Though the program was a Clinton administration pet, President Bush has received criticism for his previous backing of AmeriCorps. The president has supported AmeriCorps since his campaign for president in 2000, using it as an example of his "compassionate conservatism" ideal.

But fiscal conservatives say it is a government boondoggle that should never have been created.

"Bush was far more interested in exploiting [AmeriCorps] to showcase his own benevolence so he sharply expanded its membership rolls and volunteers," wrote James Bovard, an expert at the Competitive Enterprise Institute and author of the 2004 book, "The Bush Betrayal."

"From my perspective, its been a boondoggle, and it will always be a boondoggle when you are rounding up people and paying them for doing good deeds," Bovard told "Bush's cuts are a nice gesture, only if it's a step towards abolishing the entire program."

"We thought AmeriCorps was always expensive," said Tom Schatz, president of Citizens Against Government Waste, which applauds Bush for putting the brakes on the NCCC. "I give the administration credit for evaluating a program and proposing its termination."

But alumni and advocates say the NCCC is like the "Special Forces" of AmeriCorps, and similar to the Peace Corps, which puts volunteers on a career path for a lifetime of public service.

"There has been this huge surge in people wanting to serve, especially among young people, particularly after 9/11 and Katrina. ... Now is not the time to be cutting it," said AnnMaura Connolly, vice president for Voices for National Service , a non-profit advocacy group for preserving AmeriCorps funding.

Select members of Congress are also rallying behind the NCCC.

Republican Reps. Christopher Shays of Connecticut and Tom Osborne of Nebraska and Democratic Reps. David Price of North Carolina and Harold Ford Jr. of Tennessee, all members of the National Service Congressional Caucus, sent letters to colleagues and to the House Appropriations Committee leadership March 9 to urge the preservation of the program.

"The NCCC is a trained force that can be immediately deployed. The service NCCC members provided to (Katrina) evacuees was invaluable, and so is the NCCC," reads the letter to the committee. "If additional steps must be taken to enhance and reform the NCCC, we look forward to working with the [Corporation for National and Community Service] to make the necessary changes."

But a spokesman for Appropriations Committee Chairman Rep.
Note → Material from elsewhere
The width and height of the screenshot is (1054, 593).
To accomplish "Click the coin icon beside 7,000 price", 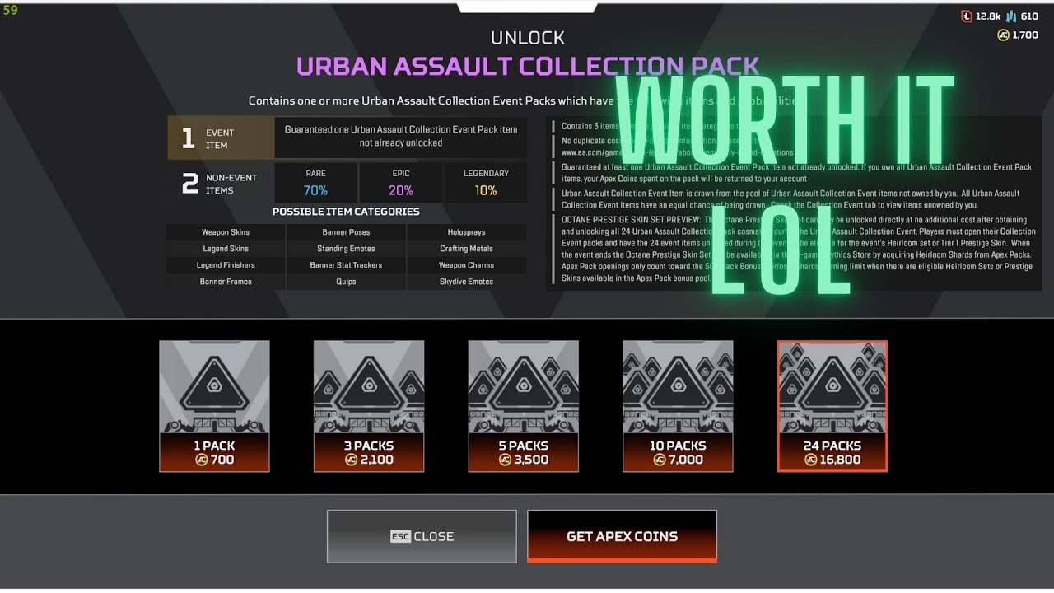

Jerry Lewis, R-Calif., suggested that other lawmakers would be happy to see the NCCC go.

"This Congress has never been a fan of AmeriCorps," said spokesman John Scofield, calling the NCCC "very costly and poorly administered."

Asked if it would hurt to pull volunteers out of the Gulf Coast at this time, Scofield said, "We've spent $85 billion on assistance for the Gulf, I don't know if these reductions would have any impact on that at all."